WASHINGTON – As chairman of the Senate Subcommittee on Federal Financial Management, Government Information and International Security, Sen. Tom Carper (D-Del.) today told federal agencies they must do more to secure information and personal data to reduce threats of identity theft and risks to our national security.

Sen. Carper called today’s subcommittee hearing to examine how well agencies have reduced information security risks, since enactment of the Federal Information Security Management Act (FISMA) in 2002. The senator cited recent examples of foreign and domestic cyber attacks on U.S. information networks and called these breaches intolerable.

The senator said that every day, government computer systems are attacked by unauthorized people trying to gain access to tax and medical records, Social Security numbers, private business information and military secrets.

“This hearing marks a renewal of our proactive efforts to secure one of the most threatened and important national resources – our sensitive information,” said Sen. Carper. “I am concerned that, five years after the passage of FISMA, agencies have become complacent, just checking boxes to show they were complying with this information security legislation. Recent reports of more and more severe breaches of federal security systems are simply unacceptable and show that there is more work to be done to secure our nation’s data.
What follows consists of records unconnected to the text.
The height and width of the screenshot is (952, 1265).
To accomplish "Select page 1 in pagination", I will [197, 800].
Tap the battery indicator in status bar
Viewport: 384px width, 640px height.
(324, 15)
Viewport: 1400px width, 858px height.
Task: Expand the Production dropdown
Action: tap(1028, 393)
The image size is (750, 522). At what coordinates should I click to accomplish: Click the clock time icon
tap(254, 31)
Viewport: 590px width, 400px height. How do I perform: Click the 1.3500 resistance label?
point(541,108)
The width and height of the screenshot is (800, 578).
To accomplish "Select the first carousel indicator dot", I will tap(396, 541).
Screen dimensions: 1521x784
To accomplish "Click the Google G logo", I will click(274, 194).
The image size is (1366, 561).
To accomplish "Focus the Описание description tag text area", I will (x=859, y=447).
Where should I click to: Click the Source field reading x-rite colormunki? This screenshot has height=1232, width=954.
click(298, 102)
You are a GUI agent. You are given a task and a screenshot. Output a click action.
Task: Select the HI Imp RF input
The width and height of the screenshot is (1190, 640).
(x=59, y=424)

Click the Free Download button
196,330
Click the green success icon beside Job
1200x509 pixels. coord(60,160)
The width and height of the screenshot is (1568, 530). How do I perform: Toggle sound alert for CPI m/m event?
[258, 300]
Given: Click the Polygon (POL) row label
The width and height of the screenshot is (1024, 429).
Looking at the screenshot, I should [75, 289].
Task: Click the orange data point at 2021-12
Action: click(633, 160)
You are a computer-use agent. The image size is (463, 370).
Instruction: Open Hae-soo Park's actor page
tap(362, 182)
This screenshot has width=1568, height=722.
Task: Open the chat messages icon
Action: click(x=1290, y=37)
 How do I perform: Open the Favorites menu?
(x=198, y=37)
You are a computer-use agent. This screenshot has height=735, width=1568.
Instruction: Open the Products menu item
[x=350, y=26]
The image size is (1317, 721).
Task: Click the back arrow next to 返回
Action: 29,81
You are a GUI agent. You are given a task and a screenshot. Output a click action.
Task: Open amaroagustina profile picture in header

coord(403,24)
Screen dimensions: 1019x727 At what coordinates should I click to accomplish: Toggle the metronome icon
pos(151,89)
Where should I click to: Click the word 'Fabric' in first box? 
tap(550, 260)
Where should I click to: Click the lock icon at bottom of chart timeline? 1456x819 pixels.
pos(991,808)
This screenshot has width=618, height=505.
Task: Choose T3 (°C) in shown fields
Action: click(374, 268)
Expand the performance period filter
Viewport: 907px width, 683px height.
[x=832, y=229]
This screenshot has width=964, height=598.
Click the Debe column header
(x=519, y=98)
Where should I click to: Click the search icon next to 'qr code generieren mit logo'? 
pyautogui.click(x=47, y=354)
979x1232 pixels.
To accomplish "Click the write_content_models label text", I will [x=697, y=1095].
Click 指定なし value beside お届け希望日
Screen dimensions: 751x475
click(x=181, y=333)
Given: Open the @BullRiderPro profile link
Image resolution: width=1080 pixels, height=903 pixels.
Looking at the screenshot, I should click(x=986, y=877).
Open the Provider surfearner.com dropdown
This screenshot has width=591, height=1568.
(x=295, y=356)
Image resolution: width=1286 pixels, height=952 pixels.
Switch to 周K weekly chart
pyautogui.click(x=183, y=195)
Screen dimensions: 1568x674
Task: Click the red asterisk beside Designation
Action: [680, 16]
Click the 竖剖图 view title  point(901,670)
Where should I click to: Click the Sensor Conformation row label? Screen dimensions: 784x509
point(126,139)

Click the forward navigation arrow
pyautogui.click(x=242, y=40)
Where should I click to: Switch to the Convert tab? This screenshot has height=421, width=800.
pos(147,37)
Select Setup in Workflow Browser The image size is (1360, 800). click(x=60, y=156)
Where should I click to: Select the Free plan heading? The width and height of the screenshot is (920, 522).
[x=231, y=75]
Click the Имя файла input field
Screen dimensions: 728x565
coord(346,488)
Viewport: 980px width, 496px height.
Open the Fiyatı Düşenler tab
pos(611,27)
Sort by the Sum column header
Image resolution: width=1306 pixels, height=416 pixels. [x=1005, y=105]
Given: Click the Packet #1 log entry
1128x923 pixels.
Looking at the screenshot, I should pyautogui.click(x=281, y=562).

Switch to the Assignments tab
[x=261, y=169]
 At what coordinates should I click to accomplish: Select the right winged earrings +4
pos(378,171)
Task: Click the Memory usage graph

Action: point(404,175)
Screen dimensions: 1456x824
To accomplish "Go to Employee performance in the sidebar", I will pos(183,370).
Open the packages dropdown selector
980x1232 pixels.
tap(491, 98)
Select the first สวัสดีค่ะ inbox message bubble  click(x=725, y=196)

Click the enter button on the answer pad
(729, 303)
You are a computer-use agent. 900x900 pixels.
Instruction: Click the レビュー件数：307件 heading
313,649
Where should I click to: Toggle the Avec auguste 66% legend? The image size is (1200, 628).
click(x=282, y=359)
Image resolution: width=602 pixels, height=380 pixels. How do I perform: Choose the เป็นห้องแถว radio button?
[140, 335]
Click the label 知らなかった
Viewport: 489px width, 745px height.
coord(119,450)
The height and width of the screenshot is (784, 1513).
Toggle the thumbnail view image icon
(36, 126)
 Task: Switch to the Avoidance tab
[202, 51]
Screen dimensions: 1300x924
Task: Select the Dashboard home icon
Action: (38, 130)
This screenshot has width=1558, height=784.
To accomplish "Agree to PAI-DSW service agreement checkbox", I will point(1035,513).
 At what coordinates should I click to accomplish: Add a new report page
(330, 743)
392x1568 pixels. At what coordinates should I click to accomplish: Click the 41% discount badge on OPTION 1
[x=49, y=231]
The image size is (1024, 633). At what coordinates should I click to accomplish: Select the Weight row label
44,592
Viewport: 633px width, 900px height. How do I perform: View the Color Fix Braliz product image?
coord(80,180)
“Some federal agencies have made progress in implementing and measuring crucial information security protections,” Sen. Carper said. “But Congress also has a responsibility to make sure agencies have reliable standards to measure security threats and how well we are responding. If the law or its implementation is not working, we need to fix it, because we cannot allow sensitive government information to be at risk.”

Sen. Carper’s subcommittee heard testimony from several key public and private sector security experts, including those charged with protecting sensitive information in the Departments of State and Veterans Affairs, the Nuclear Regulatory Commission and the United States Agency for International Development.